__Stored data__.
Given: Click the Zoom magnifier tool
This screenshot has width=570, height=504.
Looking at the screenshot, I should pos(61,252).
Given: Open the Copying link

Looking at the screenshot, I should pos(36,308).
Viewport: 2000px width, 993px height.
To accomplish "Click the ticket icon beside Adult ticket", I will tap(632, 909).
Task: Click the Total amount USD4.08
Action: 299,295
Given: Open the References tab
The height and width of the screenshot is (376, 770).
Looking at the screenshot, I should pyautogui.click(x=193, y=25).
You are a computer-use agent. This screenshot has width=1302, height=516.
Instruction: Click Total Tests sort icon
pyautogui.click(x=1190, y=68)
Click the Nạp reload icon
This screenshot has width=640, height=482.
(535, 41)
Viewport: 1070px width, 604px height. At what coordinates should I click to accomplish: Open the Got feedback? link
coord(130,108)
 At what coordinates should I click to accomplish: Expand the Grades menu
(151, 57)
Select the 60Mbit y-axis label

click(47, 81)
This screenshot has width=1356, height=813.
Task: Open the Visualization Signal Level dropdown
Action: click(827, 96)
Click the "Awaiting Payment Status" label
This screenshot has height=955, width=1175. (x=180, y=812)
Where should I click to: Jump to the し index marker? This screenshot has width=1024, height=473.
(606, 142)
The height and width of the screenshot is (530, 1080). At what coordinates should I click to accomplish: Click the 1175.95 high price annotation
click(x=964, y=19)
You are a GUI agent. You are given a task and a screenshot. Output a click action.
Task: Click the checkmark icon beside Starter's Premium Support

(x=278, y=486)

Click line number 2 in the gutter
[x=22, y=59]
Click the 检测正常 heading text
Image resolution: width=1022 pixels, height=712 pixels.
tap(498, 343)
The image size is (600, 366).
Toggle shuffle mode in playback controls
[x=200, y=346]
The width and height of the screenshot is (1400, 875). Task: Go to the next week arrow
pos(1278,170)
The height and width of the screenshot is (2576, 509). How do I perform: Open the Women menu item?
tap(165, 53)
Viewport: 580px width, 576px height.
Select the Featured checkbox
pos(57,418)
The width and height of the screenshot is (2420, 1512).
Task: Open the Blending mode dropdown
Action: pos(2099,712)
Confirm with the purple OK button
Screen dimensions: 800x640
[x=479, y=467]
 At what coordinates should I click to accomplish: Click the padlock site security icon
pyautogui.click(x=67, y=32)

__What the task requires__. All entries must be duplicated exactly, with none left out.

__Your response__.
Given: Click the Zoom magnifier tool
This screenshot has width=570, height=504.
Looking at the screenshot, I should pos(61,252).
Given: Open the Copying link

Looking at the screenshot, I should pos(36,308).
Viewport: 2000px width, 993px height.
To accomplish "Click the ticket icon beside Adult ticket", I will tap(632, 909).
Task: Click the Total amount USD4.08
Action: 299,295
Given: Open the References tab
The height and width of the screenshot is (376, 770).
Looking at the screenshot, I should pyautogui.click(x=193, y=25).
You are a computer-use agent. This screenshot has width=1302, height=516.
Instruction: Click Total Tests sort icon
pyautogui.click(x=1190, y=68)
Click the Nạp reload icon
This screenshot has width=640, height=482.
(535, 41)
Viewport: 1070px width, 604px height. At what coordinates should I click to accomplish: Open the Got feedback? link
coord(130,108)
 At what coordinates should I click to accomplish: Expand the Grades menu
(151, 57)
Select the 60Mbit y-axis label

click(47, 81)
This screenshot has width=1356, height=813.
Task: Open the Visualization Signal Level dropdown
Action: click(827, 96)
Click the "Awaiting Payment Status" label
This screenshot has height=955, width=1175. (x=180, y=812)
Where should I click to: Jump to the し index marker? This screenshot has width=1024, height=473.
(606, 142)
The height and width of the screenshot is (530, 1080). At what coordinates should I click to accomplish: Click the 1175.95 high price annotation
click(x=964, y=19)
You are a GUI agent. You are given a task and a screenshot. Output a click action.
Task: Click the checkmark icon beside Starter's Premium Support

(x=278, y=486)

Click line number 2 in the gutter
[x=22, y=59]
Click the 检测正常 heading text
Image resolution: width=1022 pixels, height=712 pixels.
tap(498, 343)
The image size is (600, 366).
Toggle shuffle mode in playback controls
[x=200, y=346]
The width and height of the screenshot is (1400, 875). Task: Go to the next week arrow
pos(1278,170)
The height and width of the screenshot is (2576, 509). How do I perform: Open the Women menu item?
tap(165, 53)
Viewport: 580px width, 576px height.
Select the Featured checkbox
pos(57,418)
The width and height of the screenshot is (2420, 1512).
Task: Open the Blending mode dropdown
Action: pos(2099,712)
Confirm with the purple OK button
Screen dimensions: 800x640
[x=479, y=467]
 At what coordinates should I click to accomplish: Click the padlock site security icon
pyautogui.click(x=67, y=32)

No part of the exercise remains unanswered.